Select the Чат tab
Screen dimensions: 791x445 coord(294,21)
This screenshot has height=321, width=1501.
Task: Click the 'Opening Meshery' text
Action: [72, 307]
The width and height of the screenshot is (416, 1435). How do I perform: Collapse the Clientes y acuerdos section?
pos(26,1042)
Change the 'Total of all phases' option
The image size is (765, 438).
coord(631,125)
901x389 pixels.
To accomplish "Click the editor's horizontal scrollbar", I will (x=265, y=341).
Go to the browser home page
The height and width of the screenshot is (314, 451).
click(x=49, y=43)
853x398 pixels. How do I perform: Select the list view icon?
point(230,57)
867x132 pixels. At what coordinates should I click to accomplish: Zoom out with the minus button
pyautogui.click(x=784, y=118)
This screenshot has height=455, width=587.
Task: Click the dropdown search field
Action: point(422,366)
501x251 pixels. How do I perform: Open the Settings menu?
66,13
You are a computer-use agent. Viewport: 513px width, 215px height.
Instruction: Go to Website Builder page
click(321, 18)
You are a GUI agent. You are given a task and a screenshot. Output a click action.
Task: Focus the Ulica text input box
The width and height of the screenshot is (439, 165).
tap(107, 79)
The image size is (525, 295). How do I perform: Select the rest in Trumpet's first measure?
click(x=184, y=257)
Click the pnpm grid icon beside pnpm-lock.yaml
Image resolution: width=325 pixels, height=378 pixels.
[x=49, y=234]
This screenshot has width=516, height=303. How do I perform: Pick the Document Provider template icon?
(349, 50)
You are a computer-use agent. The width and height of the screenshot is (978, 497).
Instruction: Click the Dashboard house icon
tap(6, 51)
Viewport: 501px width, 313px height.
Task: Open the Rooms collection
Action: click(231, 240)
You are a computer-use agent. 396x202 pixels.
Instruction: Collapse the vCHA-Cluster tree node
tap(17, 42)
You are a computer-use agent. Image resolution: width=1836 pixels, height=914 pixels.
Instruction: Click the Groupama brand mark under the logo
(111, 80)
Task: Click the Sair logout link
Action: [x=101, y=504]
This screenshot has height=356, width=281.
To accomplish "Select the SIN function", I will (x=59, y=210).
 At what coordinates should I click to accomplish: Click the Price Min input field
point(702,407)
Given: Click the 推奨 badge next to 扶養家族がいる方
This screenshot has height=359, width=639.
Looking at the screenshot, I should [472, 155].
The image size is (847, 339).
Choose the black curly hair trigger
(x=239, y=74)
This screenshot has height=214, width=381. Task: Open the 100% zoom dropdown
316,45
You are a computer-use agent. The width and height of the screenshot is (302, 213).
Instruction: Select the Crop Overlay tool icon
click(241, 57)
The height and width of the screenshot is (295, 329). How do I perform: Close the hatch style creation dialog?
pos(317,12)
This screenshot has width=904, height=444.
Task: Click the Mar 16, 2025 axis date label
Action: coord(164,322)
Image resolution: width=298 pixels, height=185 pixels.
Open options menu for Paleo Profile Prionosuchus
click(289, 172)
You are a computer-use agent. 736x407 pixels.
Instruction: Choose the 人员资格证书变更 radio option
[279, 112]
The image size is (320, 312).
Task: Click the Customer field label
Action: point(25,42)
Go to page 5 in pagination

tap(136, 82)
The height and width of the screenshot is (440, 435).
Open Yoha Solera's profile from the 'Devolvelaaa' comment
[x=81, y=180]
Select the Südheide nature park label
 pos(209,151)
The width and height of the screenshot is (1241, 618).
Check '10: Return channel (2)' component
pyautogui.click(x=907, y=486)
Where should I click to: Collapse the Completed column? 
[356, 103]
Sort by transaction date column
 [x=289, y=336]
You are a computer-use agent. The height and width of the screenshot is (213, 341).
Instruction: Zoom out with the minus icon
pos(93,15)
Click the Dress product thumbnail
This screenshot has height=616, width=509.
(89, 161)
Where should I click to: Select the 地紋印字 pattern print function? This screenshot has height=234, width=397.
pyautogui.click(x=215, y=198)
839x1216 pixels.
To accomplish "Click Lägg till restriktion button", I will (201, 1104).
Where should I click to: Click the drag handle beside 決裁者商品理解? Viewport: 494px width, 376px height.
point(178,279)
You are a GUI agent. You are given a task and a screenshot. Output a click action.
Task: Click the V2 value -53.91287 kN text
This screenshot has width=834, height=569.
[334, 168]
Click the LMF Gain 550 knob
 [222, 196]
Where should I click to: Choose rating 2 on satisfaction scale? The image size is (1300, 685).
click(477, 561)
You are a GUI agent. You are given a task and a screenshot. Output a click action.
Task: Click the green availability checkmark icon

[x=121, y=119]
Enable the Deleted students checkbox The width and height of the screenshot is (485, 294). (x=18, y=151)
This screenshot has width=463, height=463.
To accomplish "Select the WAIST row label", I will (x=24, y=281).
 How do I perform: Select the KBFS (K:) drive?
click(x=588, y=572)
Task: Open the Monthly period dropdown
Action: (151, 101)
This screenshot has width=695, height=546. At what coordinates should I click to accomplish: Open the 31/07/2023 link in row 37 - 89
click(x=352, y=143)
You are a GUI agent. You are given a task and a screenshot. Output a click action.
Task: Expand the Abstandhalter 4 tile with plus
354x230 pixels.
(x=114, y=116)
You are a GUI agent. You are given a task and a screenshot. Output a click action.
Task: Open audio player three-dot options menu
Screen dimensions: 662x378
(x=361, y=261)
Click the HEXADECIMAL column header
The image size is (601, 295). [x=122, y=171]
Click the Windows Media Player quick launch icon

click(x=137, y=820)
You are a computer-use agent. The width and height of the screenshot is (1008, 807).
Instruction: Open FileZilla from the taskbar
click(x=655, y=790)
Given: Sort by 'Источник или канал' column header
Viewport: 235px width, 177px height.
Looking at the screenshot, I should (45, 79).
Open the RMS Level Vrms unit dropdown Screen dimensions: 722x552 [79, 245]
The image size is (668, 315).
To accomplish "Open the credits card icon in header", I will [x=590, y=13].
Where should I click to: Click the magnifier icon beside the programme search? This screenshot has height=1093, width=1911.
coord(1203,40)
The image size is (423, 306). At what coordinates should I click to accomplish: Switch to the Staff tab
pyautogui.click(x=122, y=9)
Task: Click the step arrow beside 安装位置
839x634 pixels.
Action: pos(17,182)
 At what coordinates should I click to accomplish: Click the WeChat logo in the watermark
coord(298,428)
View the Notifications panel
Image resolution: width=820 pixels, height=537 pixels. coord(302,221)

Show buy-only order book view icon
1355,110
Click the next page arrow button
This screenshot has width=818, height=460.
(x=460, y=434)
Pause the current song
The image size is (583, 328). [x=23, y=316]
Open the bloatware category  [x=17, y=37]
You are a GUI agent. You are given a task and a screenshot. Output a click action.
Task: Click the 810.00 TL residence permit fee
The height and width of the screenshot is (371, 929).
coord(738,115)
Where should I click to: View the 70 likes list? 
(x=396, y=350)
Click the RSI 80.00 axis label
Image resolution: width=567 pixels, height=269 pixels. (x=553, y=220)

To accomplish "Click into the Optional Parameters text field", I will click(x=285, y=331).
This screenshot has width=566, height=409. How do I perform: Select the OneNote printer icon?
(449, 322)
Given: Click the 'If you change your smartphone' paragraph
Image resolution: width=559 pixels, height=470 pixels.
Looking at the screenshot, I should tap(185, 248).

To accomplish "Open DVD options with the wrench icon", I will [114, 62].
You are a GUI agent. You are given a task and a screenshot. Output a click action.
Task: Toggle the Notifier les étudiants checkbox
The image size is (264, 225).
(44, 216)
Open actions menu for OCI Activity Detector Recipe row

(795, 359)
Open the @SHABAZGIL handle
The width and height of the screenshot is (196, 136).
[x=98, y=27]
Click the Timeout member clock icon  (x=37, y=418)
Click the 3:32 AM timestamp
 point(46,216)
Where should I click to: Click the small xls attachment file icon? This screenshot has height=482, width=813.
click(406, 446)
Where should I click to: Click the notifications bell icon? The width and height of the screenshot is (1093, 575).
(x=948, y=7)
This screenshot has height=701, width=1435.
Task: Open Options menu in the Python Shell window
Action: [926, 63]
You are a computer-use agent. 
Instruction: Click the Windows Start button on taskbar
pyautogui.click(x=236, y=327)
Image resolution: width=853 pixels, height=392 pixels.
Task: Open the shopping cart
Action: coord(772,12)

WHAT IS REQUIRED:
Please show every line of the entries above that contains the word "checkbox".

RESPONSE:
Enable the Deleted students checkbox The width and height of the screenshot is (485, 294). (x=18, y=151)
Task: Toggle the Notifier les étudiants checkbox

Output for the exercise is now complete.